Ultimo aggiornamento: 15/06/2004

Il rischio industriale e le Direttive "Seveso"

Un incendio in fabbrica è un esempio di conseguenza di rischio industriale mal ponderato
Il 10 luglio 1976, a causa d’una esplosione all’interno di un reattore chimico dell’ICMESA, una nube di diossina si abbatté su Seveso in Lombardia.
L’incidente ebbe ripercussioni di tipo sanitario sui lavoratori e sugli abitanti della zona esposti alla nube tossica, di tipo ambientale con la contaminazione del territorio adiacente, e di tipo psicologico per lo stato d’allarme indotto in tutta la popolazione.
La scarsa conoscenza e la sottovalutazione dei rischi derivanti dalla presenza di insediamenti produttivi da una parte e la successiva crescente attenzione alla tutela e salvaguardia dell’ambiente e alla qualità della vita degli individui dall’altra, posero la problematica del rischio industriale al centro del dibattito dell’opinione pubblica italiana ed europea.
L'incidente di Seveso indusse i Paesi aderenti alla Comunità Europea a dotarsi di una normativa diretta a prevenire gli incidenti industriali.
Nel 1982 venne emanata la direttiva comunitaria n. 82/501, nota come direttiva Seveso.
L’Italia recepì tale direttiva sei anni più tardi con il DPR 175/88.
Successivamente, sempre dalla Comunità Europea, viene emanata la cosiddetta direttiva Seveso II (96/82) recepita in Italia con il D. Lgs. 334/99.
Questa seconda direttiva comunitaria ha il pregio d’introdurre diversi elementi innovativi:
  • Rispetto alla normativa precedente prende in considerazione non più la specifica tipologia degli impianti, bensì la presenza di determinate sostanze pericolose, comprese quelle classificate come "pericolose per l'ambiente", in quantità tali da poter dar luogo ad incidenti rilevanti quali emissioni, incendi o esplosioni di grave entità;
  • Sottolinea la necessità di un approccio sistemico al problema della sicurezza industriale, orientando l'attenzione ai fattori gestionali oltre che a quelli tecnici;
  • Introduce la problematica dell’"effetto domino", che potrebbe manifestarsi in aree a forte concentrazione e interconnessione industriale;
  • Introduce la pianificazione ed il controllo dell’urbanizzazione per garantire la compatibilità dell'attività industriale con il contesto territoriale;
  • Sottolinea ulteriormente il ruolo dell’informazione al pubblico quale strumento di prevenzione e controllo delle conseguenze, un’informazione che deve essere tempestiva, comprensibile, aggiornata e diffusa.

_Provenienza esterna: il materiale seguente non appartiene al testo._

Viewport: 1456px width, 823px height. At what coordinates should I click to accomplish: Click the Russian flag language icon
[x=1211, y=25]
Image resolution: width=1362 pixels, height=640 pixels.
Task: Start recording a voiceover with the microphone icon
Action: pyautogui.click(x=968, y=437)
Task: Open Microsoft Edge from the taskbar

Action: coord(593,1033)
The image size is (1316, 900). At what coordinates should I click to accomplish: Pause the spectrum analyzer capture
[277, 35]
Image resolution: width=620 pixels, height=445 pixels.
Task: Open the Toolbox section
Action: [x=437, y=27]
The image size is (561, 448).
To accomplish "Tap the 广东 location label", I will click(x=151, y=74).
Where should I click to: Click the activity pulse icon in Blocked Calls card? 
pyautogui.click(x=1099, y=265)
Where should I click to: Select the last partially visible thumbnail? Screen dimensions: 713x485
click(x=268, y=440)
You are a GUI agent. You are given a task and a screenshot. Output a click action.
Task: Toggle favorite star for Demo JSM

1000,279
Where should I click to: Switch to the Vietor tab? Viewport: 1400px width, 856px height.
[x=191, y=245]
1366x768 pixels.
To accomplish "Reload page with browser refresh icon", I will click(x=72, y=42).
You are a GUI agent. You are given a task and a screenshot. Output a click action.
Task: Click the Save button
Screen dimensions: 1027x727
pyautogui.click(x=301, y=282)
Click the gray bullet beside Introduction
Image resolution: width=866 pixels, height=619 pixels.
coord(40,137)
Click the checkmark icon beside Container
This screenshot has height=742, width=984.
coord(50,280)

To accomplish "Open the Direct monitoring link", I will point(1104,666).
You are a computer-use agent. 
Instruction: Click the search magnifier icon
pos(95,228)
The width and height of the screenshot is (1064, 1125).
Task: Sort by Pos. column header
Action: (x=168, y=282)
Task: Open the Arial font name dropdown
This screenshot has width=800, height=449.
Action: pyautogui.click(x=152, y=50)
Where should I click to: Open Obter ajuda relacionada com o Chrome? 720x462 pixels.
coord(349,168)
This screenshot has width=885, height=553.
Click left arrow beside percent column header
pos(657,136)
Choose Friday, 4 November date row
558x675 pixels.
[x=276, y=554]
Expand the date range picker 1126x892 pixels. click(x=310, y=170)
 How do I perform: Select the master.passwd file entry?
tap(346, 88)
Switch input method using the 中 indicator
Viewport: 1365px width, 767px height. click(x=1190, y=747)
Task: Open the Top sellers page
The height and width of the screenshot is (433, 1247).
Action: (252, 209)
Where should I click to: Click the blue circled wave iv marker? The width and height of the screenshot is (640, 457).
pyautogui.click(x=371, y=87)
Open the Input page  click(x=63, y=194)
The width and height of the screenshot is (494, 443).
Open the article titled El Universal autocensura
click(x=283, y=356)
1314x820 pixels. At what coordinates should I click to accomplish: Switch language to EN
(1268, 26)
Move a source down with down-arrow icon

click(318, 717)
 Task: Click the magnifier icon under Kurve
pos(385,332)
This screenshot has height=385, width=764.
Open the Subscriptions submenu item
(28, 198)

Sollecita, inoltre, una maggiore partecipazione della popolazione al processo decisionale per i nuovi insediamenti.

Le fondamentali esigenze poste da questo ambito del sistema dei controlli, sulle quali l’APAT si impegna a dare risposta,  sono così schematizzabili:

  1. conoscenza  (entità e distribuzione territoriale dei fattori di rischio legati alle attività industriali);
  2. analisi e valutazione (analisi di sicurezza, valutazione delle conseguenze incidentali, ecc.);
  3. gestione e controllo (analisi dei sistemi di gestione della sicurezza, verifiche ispettive sui sistemi gestione della sicurezza, ecc.);
  4. comunicazione (percezione sociale, informazione, partecipazione dei cittadini).

Tutto ciò si traduce, per ciascuna linea enunciata, in attività dell'APAT sia di studio e sviluppo conoscitivo, anche in termini di elaborazione di criteri, metodologie, modelli, strumenti per l'indagine empirica, sia di supporto tecnico-scientifico alle Autorità responsabili della prevenzione  e del controllo dei rischi industriali e di coordinamento tecnico delle Agenzie regionali per la Protezione dell’Ambiente (ARPA).